▶ _What to work on_
The required result is one figure, the count of lines below with the string "sidebar" in them.

+++++

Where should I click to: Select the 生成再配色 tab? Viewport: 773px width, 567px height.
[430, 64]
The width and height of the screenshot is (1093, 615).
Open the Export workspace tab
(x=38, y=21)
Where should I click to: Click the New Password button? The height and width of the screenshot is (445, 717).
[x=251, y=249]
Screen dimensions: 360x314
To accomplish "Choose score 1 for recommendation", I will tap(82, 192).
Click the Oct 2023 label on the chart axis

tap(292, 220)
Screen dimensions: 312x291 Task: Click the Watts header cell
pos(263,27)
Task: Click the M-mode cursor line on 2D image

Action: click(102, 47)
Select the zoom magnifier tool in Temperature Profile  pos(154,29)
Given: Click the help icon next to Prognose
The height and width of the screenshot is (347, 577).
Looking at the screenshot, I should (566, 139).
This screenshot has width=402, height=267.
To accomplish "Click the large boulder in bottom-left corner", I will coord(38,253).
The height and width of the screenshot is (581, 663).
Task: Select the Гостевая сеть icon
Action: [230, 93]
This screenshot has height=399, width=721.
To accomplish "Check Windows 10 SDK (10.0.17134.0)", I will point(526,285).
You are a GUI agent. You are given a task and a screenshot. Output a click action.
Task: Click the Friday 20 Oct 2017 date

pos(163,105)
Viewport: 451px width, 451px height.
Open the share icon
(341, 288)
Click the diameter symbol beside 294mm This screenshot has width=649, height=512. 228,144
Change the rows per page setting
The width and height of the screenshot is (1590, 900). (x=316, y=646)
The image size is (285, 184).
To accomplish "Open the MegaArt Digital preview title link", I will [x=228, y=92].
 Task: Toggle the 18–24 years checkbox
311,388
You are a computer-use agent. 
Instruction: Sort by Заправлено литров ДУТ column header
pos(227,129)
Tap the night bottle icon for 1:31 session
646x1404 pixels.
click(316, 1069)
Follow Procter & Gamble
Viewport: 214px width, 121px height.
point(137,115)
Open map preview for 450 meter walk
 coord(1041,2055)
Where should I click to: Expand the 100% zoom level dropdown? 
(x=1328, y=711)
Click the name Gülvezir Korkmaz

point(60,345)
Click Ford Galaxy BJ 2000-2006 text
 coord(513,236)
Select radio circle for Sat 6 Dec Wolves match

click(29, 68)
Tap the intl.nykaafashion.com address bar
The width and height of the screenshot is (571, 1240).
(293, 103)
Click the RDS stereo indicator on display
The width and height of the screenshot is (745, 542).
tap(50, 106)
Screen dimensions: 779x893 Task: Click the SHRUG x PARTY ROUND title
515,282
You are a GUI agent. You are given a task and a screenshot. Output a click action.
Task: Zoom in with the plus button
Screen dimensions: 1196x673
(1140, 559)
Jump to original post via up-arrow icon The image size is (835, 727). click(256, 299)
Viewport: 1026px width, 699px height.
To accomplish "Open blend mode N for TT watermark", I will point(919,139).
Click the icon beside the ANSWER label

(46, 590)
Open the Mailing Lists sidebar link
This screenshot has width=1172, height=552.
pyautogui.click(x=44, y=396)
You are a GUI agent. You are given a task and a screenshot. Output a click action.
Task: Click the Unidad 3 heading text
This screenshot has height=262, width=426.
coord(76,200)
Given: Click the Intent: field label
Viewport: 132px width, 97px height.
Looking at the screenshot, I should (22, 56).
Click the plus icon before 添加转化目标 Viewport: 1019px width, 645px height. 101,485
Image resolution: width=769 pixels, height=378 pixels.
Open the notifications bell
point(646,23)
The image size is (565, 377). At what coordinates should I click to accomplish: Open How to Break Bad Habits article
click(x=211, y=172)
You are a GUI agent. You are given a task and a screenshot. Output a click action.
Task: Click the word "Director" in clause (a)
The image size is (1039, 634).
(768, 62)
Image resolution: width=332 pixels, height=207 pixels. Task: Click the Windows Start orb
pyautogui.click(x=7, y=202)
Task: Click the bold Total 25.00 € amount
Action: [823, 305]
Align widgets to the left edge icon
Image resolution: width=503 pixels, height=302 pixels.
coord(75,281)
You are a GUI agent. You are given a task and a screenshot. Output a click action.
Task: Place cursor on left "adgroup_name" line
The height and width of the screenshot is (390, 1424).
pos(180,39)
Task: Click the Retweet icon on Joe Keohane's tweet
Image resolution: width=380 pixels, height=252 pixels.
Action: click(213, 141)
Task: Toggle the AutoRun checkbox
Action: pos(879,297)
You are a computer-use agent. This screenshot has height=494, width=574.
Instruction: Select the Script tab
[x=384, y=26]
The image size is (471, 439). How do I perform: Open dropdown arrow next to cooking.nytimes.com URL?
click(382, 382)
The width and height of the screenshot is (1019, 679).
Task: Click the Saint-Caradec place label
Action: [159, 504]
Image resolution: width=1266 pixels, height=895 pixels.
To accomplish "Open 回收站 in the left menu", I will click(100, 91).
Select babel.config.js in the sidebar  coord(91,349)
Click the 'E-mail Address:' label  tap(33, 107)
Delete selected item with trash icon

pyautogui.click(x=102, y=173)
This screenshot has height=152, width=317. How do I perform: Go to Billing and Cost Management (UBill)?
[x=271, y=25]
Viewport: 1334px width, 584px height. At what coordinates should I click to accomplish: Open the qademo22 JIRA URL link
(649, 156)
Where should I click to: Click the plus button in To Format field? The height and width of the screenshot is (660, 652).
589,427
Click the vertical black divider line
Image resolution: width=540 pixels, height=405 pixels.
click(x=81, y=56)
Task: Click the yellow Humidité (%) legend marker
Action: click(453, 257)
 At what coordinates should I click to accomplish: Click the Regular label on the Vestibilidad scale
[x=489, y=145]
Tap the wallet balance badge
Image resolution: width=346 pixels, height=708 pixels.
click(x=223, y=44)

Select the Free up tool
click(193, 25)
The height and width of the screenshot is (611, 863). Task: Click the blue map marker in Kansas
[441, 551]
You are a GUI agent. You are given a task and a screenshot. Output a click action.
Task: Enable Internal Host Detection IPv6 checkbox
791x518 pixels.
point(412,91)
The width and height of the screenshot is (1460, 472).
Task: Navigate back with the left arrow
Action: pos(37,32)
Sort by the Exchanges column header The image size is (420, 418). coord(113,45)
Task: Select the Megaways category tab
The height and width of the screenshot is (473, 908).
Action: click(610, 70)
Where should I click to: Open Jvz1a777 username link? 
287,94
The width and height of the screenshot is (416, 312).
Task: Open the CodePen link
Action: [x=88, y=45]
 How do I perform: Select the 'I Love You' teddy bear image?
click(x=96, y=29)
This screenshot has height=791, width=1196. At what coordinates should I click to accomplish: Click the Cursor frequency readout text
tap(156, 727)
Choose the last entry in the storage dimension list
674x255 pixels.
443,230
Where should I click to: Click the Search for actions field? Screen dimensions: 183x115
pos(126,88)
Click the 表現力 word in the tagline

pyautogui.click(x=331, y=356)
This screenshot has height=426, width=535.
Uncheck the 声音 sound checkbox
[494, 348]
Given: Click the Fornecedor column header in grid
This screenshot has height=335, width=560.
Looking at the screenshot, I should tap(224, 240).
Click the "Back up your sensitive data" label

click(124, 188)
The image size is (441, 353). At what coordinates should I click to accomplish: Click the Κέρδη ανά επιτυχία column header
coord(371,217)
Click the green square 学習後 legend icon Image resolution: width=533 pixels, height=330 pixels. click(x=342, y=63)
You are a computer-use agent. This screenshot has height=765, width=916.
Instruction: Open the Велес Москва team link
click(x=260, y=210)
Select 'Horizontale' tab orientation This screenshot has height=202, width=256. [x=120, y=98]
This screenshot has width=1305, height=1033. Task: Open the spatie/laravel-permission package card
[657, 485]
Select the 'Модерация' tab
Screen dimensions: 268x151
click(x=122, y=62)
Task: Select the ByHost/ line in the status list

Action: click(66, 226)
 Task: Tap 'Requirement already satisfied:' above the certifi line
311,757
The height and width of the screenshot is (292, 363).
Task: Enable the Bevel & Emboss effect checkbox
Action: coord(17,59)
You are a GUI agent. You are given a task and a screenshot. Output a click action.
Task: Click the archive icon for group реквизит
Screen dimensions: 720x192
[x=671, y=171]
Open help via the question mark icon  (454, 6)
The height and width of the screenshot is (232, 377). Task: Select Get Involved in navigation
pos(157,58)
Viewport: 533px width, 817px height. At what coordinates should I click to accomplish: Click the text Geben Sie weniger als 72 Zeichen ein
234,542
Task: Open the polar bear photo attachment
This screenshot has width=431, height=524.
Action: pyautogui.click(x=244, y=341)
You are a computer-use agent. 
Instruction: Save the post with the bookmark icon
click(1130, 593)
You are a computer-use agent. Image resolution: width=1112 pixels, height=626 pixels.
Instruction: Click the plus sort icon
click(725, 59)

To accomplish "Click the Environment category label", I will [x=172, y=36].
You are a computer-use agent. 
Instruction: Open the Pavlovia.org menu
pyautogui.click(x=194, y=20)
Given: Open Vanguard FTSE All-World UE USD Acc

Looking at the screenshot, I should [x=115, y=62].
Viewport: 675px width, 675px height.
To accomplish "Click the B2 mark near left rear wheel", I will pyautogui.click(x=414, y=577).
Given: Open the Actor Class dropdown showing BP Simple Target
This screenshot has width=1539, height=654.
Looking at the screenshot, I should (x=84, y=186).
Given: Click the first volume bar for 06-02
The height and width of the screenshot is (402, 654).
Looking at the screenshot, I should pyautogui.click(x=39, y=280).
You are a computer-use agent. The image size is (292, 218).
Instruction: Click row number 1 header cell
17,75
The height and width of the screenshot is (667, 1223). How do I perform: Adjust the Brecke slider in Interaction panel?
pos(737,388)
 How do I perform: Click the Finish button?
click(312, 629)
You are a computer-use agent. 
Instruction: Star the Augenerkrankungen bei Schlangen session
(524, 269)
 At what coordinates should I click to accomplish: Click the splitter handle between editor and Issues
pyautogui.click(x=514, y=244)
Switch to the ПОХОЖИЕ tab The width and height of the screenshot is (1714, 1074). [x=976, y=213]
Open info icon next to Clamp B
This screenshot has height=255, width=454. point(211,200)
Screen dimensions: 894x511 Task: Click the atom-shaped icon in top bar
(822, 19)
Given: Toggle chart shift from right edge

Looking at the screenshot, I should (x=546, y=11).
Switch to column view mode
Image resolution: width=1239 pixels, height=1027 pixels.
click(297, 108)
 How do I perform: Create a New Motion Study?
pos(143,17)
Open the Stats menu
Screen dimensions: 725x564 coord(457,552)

+++++

▶ _Written response_
2